# [ABOUT THIS EXERCISE]
Without leaving out a single line, restate the entries below exactly.

▼

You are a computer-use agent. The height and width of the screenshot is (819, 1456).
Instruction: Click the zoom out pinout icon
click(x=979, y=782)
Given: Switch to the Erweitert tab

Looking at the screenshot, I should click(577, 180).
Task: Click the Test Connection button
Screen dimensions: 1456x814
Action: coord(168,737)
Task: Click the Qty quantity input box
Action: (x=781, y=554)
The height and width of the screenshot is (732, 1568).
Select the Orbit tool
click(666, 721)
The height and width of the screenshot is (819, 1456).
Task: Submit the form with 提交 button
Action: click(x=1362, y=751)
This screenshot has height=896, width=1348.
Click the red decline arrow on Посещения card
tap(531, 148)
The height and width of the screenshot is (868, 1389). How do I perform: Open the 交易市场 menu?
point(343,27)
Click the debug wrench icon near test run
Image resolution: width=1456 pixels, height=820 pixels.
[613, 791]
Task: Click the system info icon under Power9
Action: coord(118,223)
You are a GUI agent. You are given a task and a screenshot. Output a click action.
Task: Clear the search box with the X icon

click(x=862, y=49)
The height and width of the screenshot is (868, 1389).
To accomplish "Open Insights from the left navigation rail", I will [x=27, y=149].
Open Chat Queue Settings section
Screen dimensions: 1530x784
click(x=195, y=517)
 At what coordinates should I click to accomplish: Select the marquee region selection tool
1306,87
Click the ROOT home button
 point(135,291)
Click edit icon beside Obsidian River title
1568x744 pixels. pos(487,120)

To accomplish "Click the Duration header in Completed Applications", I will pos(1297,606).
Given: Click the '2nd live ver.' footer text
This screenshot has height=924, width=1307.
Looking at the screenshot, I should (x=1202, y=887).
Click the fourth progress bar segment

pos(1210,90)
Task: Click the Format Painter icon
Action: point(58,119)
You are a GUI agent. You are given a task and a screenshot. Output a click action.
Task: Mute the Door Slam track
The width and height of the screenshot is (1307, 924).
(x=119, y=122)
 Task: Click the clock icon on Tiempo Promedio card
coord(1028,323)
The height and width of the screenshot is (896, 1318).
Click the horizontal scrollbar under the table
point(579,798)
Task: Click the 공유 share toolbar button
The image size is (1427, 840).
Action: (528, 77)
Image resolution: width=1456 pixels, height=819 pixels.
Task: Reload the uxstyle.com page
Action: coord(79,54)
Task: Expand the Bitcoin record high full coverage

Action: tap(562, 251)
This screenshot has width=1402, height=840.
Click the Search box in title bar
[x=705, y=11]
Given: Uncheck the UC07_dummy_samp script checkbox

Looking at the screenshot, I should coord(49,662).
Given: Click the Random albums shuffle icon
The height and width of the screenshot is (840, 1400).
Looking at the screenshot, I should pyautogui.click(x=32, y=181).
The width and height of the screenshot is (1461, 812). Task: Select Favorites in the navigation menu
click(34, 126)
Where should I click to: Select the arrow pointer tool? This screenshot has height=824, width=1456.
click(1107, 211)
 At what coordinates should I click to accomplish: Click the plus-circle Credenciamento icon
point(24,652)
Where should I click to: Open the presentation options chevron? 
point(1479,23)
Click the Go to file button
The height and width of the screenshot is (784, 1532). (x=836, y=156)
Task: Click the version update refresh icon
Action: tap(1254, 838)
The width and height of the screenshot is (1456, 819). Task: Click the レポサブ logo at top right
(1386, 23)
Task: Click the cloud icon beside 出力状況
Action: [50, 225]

▲

# [SOLUTION FOR THIS EXERCISE]
You are a computer-use agent. The height and width of the screenshot is (819, 1456).
Instruction: Click the zoom out pinout icon
click(x=979, y=782)
Given: Switch to the Erweitert tab

Looking at the screenshot, I should click(577, 180).
Task: Click the Test Connection button
Screen dimensions: 1456x814
Action: coord(168,737)
Task: Click the Qty quantity input box
Action: (x=781, y=554)
The height and width of the screenshot is (732, 1568).
Select the Orbit tool
click(666, 721)
The height and width of the screenshot is (819, 1456).
Task: Submit the form with 提交 button
Action: click(x=1362, y=751)
This screenshot has height=896, width=1348.
Click the red decline arrow on Посещения card
tap(531, 148)
The height and width of the screenshot is (868, 1389). How do I perform: Open the 交易市场 menu?
point(343,27)
Click the debug wrench icon near test run
Image resolution: width=1456 pixels, height=820 pixels.
[613, 791]
Task: Click the system info icon under Power9
Action: coord(118,223)
You are a GUI agent. You are given a task and a screenshot. Output a click action.
Task: Clear the search box with the X icon

click(x=862, y=49)
The height and width of the screenshot is (868, 1389).
To accomplish "Open Insights from the left navigation rail", I will [x=27, y=149].
Open Chat Queue Settings section
Screen dimensions: 1530x784
click(x=195, y=517)
 At what coordinates should I click to accomplish: Select the marquee region selection tool
1306,87
Click the ROOT home button
 point(135,291)
Click edit icon beside Obsidian River title
1568x744 pixels. pos(487,120)

To accomplish "Click the Duration header in Completed Applications", I will pos(1297,606).
Given: Click the '2nd live ver.' footer text
This screenshot has height=924, width=1307.
Looking at the screenshot, I should (x=1202, y=887).
Click the fourth progress bar segment

pos(1210,90)
Task: Click the Format Painter icon
Action: point(58,119)
You are a GUI agent. You are given a task and a screenshot. Output a click action.
Task: Mute the Door Slam track
The width and height of the screenshot is (1307, 924).
(x=119, y=122)
 Task: Click the clock icon on Tiempo Promedio card
coord(1028,323)
The height and width of the screenshot is (896, 1318).
Click the horizontal scrollbar under the table
point(579,798)
Task: Click the 공유 share toolbar button
The image size is (1427, 840).
Action: (528, 77)
Image resolution: width=1456 pixels, height=819 pixels.
Task: Reload the uxstyle.com page
Action: coord(79,54)
Task: Expand the Bitcoin record high full coverage

Action: tap(562, 251)
This screenshot has width=1402, height=840.
Click the Search box in title bar
[x=705, y=11]
Given: Uncheck the UC07_dummy_samp script checkbox

Looking at the screenshot, I should coord(49,662).
Given: Click the Random albums shuffle icon
The height and width of the screenshot is (840, 1400).
Looking at the screenshot, I should pyautogui.click(x=32, y=181).
The width and height of the screenshot is (1461, 812). Task: Select Favorites in the navigation menu
click(34, 126)
Where should I click to: Select the arrow pointer tool? This screenshot has height=824, width=1456.
click(1107, 211)
 At what coordinates should I click to accomplish: Click the plus-circle Credenciamento icon
point(24,652)
Where should I click to: Open the presentation options chevron? 
point(1479,23)
Click the Go to file button
The height and width of the screenshot is (784, 1532). (x=836, y=156)
Task: Click the version update refresh icon
Action: tap(1254, 838)
The width and height of the screenshot is (1456, 819). Task: Click the レポサブ logo at top right
(1386, 23)
Task: Click the cloud icon beside 出力状況
Action: [50, 225]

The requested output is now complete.